Wyoming Youth Services has contracted with Shannon Hautman to lead the Wyoming Kindness Connection, the initiative begun in the spring of 2020 in response to the global pandemic. “Wyoming loves to volunteer,” Hautman says of the Kindness Connection. “I hope that we can have a more far-reaching effect beyond the pandemic.”
The Kindness Connection incorporates a variety of resources for residents and families to help them maintain social connection, positive attitudes, and good mental health during this stressful time. Programs include local interest groups, pastoral care and social workers, and Kindness Ambassadors. One of Hautman’s first actions as director was to launch a Facebook page for the initiative.

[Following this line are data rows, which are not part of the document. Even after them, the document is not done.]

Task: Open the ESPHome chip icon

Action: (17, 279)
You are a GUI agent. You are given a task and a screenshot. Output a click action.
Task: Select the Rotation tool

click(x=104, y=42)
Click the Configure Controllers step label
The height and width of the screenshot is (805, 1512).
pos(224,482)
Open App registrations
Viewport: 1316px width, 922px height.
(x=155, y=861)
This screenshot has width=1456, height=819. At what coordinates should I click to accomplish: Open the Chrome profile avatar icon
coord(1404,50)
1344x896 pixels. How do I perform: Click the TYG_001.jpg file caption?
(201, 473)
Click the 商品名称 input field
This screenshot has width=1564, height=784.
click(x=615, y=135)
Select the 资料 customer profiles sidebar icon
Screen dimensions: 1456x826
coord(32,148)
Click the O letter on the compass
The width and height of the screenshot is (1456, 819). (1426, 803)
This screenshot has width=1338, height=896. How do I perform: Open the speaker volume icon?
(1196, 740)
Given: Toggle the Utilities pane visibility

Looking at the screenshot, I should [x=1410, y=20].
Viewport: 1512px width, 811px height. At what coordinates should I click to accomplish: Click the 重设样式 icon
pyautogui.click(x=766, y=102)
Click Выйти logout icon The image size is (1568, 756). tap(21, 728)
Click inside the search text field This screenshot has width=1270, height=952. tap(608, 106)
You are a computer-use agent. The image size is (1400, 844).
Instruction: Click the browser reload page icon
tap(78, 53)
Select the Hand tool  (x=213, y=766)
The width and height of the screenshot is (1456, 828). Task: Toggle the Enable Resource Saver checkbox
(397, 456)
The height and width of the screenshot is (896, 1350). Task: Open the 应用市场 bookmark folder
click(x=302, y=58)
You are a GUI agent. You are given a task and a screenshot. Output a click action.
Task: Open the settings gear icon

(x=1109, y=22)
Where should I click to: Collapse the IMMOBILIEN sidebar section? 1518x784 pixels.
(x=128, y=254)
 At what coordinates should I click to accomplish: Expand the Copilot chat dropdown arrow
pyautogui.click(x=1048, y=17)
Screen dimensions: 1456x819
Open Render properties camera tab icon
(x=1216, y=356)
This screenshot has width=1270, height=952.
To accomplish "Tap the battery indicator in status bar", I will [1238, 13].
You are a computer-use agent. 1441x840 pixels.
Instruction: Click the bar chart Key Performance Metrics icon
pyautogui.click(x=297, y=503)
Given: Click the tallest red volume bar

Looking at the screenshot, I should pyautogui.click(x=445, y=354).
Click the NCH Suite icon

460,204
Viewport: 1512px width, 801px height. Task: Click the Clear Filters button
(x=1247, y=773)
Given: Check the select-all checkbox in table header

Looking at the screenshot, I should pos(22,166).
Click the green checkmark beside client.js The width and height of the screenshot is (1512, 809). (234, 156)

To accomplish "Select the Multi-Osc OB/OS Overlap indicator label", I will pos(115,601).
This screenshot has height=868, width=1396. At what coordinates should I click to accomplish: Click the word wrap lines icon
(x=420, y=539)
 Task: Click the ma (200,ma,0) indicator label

An Indiana native, Hautman and her family relocated to Wyoming from Nashville, Tennessee, in 2016. Her experience in public education, arts and culture, and non-profit work, she says, “felt like a perfect opportunity.” She teaches writing part-time at UC, so part-time community work fit naturally into her schedule and interest. Her Storytelling Circle was one of the Kindness Connection’s first interest groups to meet, and she has plans to grow the already-popular initiative in new directions.
“We’re starting a youth-led ‘Kindness Corps,’ to bring in more young people to create programs,” she says. Not only will this benefit the city, but “at a time when summer jobs and internships are scarce, we can build their resumes and pay them a stipend for their work.”
The interest groups have received a good response so far. Anne Brack, who organizes the Guided Meditation Group for Ascension and Holy Trinity Episcopal Church, estimates that a dozen new members have joined since the Kindness Connection began. “Not everyone attends every session,” she says, “But we also provide the links to meditations you can do at your own convenience. I think peace and calm can be hard to come by in times like this.”
Other groups have seen similar results. The Role Playing Adventure group has introduced Dungeons and Dragons to about 20 new players so far, and several Wyoming residents have begun Urban Sketching. Other groups include a Virtual Spa Night, RuPaul’s Drag Race Watch Party, and Home Beer Brewing, but anyone interested in starting a new group is encouraged to visit the website or Facebook page.
One area where the Kindness Connection can use more volunteers is the Kindness Ambassadors program. Ambassadors reach out proactively to households in their area with letters, notes, phone calls or visits to bring positivity and connection. “We have a small group now, but we’d like for people to take part on their own streets,” she says. “We’d like to reach every house in Wyoming with postcards, check-ins, people watching out for their neighbors.”
Funding for the initiative comes from a grant that runs through October 1 of this year, but Hautman hopes to make the Kindness Connection a permanent part of Wyoming life, even beyond the pandemic. “This is an important way for us to support one another,” she says. “There is tremendous positivity, hope, and kindness in our community.”
Editor’s Note: The earlier version of this story incorrect stated that Shannon Hautman was hired by the City of Wyoming. She is a contractor to Wyoming Youth Services, which provides funds for the position through a grant. She is not an employee of the City of Wyoming.